§ Problem
When you repeat the entries, reproduce each line exactly and omit every picture.
---
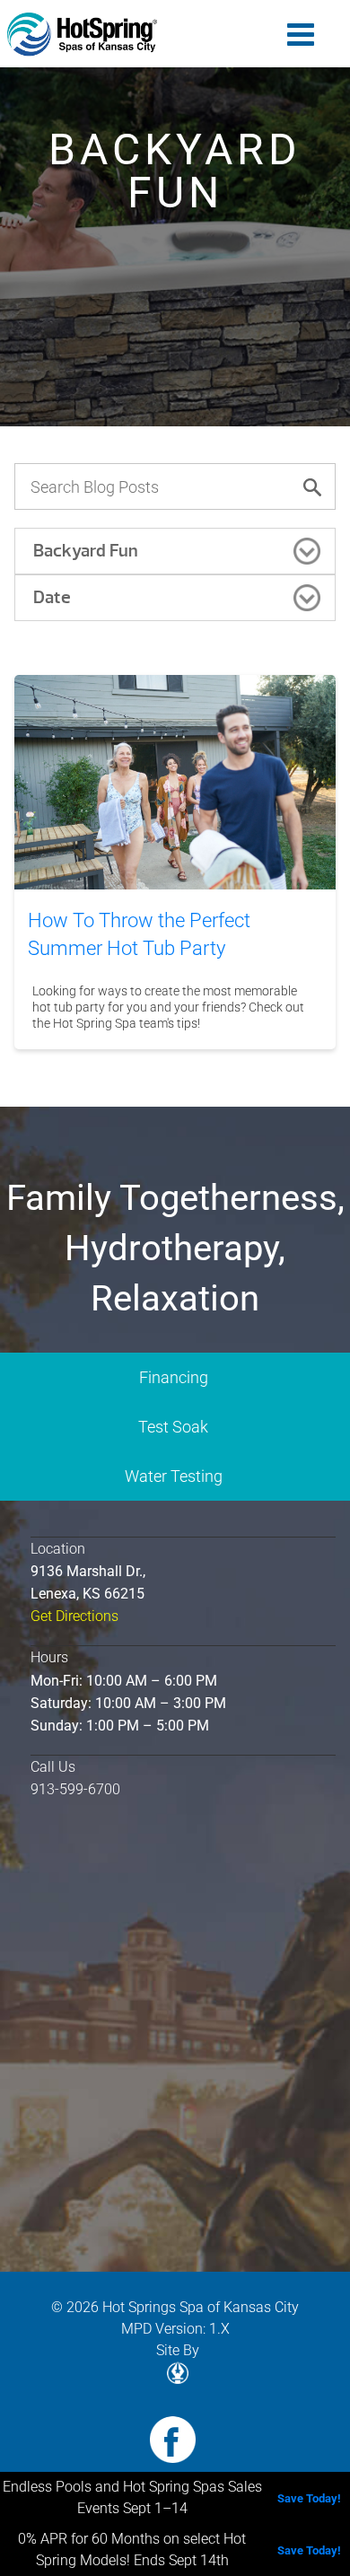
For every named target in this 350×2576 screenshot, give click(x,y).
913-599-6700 (75, 1789)
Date (52, 597)
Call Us (53, 1766)
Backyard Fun (85, 550)
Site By (177, 2350)
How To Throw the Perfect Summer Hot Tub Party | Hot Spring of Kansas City (82, 35)
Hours (49, 1657)
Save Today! (309, 2498)
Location (58, 1548)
---
§ Finished exercise
For every named target in this 350×2576 screenshot, give click(x,y).
913-599-6700 (75, 1789)
Date (52, 597)
Call Us (53, 1766)
Backyard Fun (85, 550)
Site By (177, 2350)
How To Throw the Perfect Summer Hot Tub Party | Hot Spring of Kansas City (82, 35)
Hours (49, 1657)
Save Today! (309, 2498)
Location (58, 1548)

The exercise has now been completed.